In March 1988, the Institute of Computer Science and Technology (ICST) was established, and began offering bachelor's degree programs in Computer Science. In 1993, it started an internationally accepted International Diploma in Computer Studies (IDCS) program with the help of UK's the National Computing Centre (NCC). On 1 January 1997, the university's control was transferred from the Ministry of Education to the Ministry Science and Technology. On 1 July 1998, it was renamed the University of Computer Studies, Yangon. A graduate school with master's and PhD degree programs was established in May 2001.

Programs
UCSY offers five-year bachelor's and two-year master's degree programs in computer science and computer technology. The school also offers a two-year post-graduate diploma and a three-year Ph.D. program in computer science and information technology.
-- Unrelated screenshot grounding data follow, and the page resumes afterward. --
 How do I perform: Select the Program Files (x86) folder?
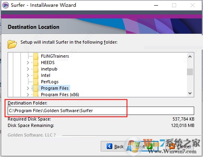point(60,95)
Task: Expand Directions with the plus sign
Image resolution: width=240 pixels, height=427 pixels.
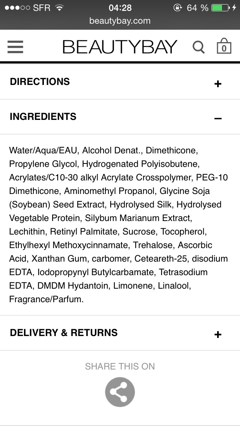Action: [x=218, y=84]
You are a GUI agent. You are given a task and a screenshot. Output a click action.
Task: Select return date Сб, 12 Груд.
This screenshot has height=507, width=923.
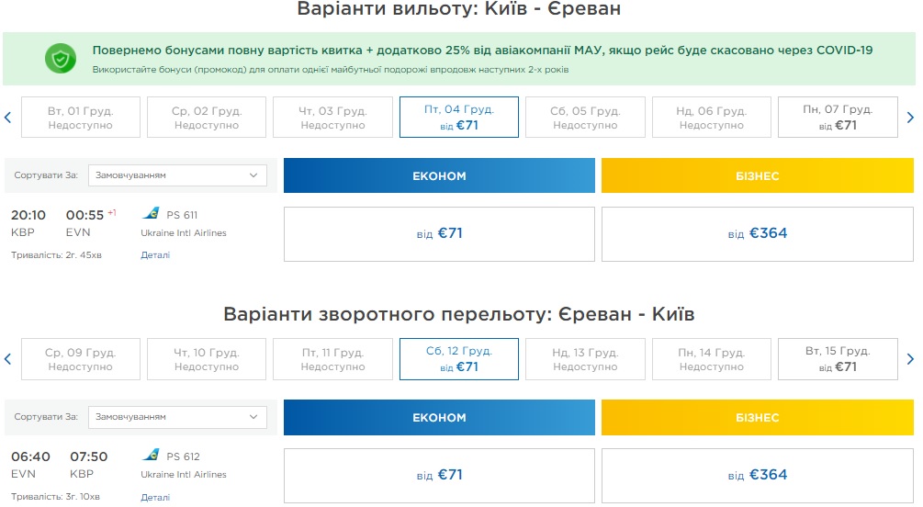click(x=459, y=358)
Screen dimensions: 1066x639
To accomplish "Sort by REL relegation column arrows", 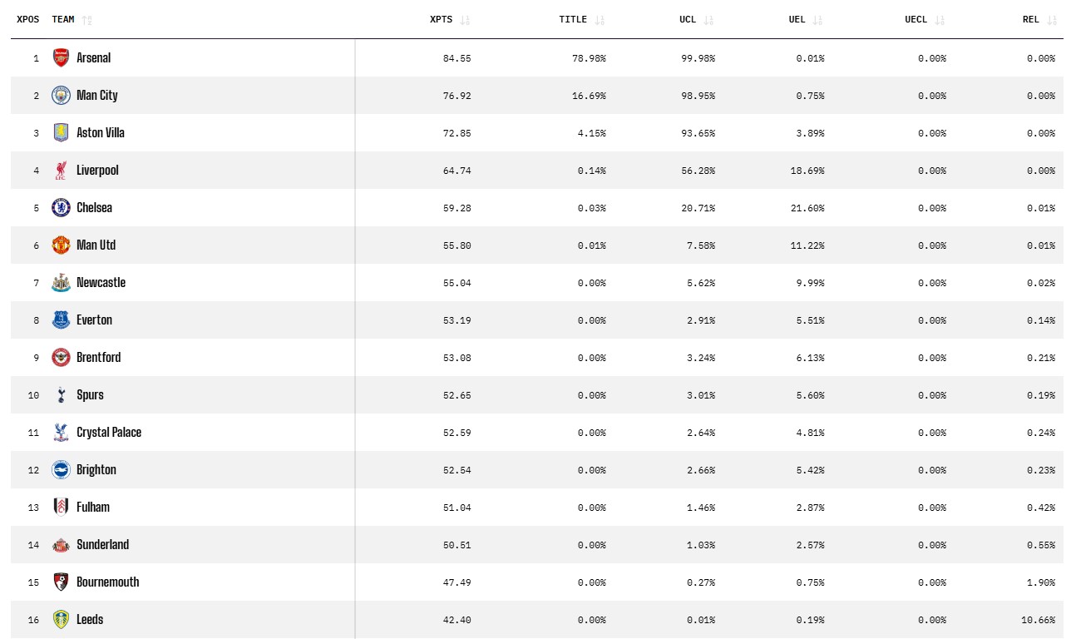I will pyautogui.click(x=1051, y=20).
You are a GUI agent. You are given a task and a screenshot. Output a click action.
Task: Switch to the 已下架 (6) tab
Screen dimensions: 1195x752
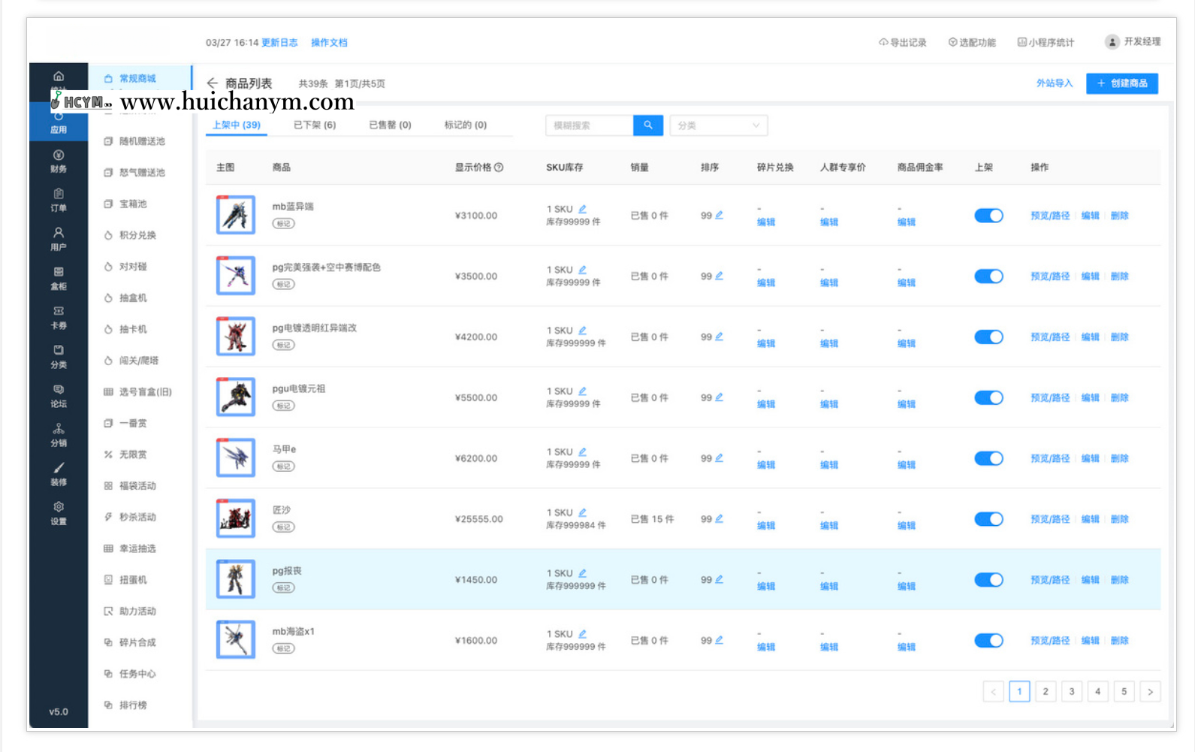coord(314,125)
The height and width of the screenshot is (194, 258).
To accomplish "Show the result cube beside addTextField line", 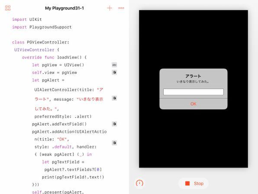I will (114, 124).
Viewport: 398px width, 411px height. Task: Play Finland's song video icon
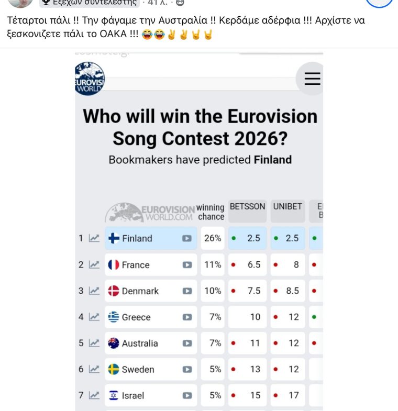tap(187, 238)
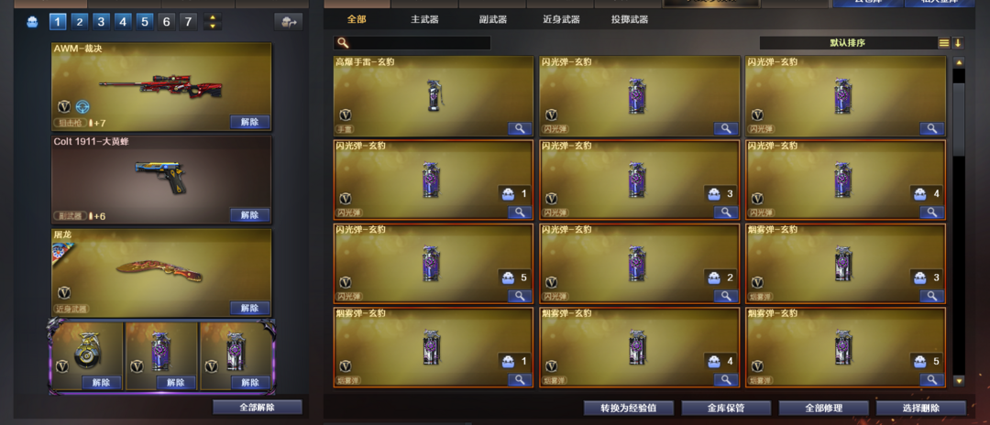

The school's language of instruction is English.

Faculties
 Faculty of Computer Systems and Technologies
 Faculty of Computer Science
 Faculty of Information Science
 Faculty of Computing

Supporting departments
 Department of Japanese
 Department of English
 Department of Natural Science
 Department of Information Technology Operations

Research labs
 Natural Language Processing Lab
 Geographic Information System Lab
 Image Processing Lab
 Mobile and Wireless Computing Lab
 Embedded System Lab
 Cyber Security Research Lab
 Cisco Network Lab
 Cloud Computing Lab
 Artificial Intelligence Lab
 Computer Graphics and Visualization
 Database System Lab
 Software Engineering Lab
 Numerical Analysis Lab
 Operation Research Lab
 UCSY-Ishibashi Lab

International Collaboration
The university is known for working with international universities, research institutes and international governmental organizations.

Affiliations

Universities
 Keio University of Japan
 Nagoya Institute of Technology 
 University of Miyazaki 
 Handong Global University 
 National Institute of Information and Communications Technology 
 University of Computer Studies, Mandalay (UCSM)

Other universities
The following universities of computer studies are officially affiliated with UCSY. Their qualified graduates can continue their advanced studies at UCSY.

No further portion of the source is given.